▶ **ASSIGNMENT**: Copy the listing below line for line, starting at its first line and ending with the line that has "Task: Click the share" in it. Add nothing.

+++ DATA UNDER STUDY

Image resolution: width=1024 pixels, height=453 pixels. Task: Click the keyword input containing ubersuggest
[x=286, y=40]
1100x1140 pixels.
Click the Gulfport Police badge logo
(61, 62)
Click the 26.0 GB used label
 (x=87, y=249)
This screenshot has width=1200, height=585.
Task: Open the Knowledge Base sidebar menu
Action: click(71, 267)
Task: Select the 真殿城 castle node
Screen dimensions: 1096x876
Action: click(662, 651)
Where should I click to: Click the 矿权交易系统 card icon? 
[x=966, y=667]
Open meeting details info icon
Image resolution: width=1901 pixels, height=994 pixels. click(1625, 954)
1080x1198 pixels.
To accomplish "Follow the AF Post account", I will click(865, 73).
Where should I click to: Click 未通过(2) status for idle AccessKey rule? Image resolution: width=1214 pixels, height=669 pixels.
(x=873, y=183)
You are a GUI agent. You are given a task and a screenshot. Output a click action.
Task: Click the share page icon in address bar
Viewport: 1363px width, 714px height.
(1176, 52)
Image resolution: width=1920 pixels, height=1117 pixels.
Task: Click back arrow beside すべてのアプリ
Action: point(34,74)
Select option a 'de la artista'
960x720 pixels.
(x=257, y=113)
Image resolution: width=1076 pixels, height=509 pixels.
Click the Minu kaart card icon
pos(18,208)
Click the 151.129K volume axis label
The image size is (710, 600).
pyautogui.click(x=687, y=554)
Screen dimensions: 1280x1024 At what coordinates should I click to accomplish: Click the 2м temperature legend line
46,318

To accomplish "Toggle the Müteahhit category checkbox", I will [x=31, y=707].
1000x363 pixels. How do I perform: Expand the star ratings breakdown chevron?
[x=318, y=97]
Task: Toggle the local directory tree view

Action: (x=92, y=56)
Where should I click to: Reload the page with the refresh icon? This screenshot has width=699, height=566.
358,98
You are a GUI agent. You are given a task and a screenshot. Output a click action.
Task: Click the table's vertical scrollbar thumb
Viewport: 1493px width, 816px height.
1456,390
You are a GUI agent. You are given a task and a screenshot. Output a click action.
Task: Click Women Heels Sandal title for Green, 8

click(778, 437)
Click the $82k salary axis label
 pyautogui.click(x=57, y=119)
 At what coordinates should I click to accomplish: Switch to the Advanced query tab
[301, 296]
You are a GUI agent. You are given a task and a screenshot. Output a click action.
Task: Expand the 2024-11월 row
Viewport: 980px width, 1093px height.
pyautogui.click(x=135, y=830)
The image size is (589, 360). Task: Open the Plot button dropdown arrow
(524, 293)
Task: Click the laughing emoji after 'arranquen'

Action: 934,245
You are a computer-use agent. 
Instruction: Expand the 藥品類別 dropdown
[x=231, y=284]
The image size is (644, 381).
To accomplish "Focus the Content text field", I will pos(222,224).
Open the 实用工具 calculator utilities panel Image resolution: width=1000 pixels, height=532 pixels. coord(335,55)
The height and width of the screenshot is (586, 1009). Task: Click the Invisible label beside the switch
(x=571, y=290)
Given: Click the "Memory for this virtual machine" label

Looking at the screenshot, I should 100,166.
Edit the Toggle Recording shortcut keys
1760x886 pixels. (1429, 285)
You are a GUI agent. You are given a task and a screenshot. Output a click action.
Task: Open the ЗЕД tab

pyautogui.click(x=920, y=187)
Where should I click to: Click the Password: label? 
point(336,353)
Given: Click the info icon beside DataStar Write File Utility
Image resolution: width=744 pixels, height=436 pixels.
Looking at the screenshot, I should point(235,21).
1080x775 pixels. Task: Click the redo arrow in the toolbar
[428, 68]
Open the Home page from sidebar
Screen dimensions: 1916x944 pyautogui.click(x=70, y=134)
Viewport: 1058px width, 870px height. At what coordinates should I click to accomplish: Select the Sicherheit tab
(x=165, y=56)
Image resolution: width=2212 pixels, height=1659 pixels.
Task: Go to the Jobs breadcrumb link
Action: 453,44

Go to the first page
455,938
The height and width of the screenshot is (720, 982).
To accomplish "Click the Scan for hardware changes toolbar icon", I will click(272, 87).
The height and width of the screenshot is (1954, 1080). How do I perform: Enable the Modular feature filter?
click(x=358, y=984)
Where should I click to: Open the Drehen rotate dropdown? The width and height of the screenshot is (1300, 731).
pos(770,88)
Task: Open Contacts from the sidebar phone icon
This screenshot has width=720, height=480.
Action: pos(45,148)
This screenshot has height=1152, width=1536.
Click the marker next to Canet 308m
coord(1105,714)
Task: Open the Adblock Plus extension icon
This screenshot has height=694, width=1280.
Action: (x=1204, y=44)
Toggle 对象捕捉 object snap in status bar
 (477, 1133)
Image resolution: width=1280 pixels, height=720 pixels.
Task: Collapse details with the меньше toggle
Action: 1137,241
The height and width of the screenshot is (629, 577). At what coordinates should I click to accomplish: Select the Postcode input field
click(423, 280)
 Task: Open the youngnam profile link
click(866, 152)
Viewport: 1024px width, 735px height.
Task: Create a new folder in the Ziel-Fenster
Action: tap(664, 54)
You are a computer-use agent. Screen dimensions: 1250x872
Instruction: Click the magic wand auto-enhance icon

++++++

▶ **PROBLEM SOLUTION**:
Image resolution: width=1024 pixels, height=453 pixels. Task: Click the keyword input containing ubersuggest
[x=286, y=40]
1100x1140 pixels.
Click the Gulfport Police badge logo
(61, 62)
Click the 26.0 GB used label
 (x=87, y=249)
This screenshot has width=1200, height=585.
Task: Open the Knowledge Base sidebar menu
Action: click(71, 267)
Task: Select the 真殿城 castle node
Screen dimensions: 1096x876
Action: click(662, 651)
Where should I click to: Click the 矿权交易系统 card icon? 
[x=966, y=667]
Open meeting details info icon
Image resolution: width=1901 pixels, height=994 pixels. click(1625, 954)
1080x1198 pixels.
To accomplish "Follow the AF Post account", I will click(865, 73).
Where should I click to: Click 未通过(2) status for idle AccessKey rule? Image resolution: width=1214 pixels, height=669 pixels.
(x=873, y=183)
You are a GUI agent. You are given a task and a screenshot. Output a click action.
Task: Click the share page icon in address bar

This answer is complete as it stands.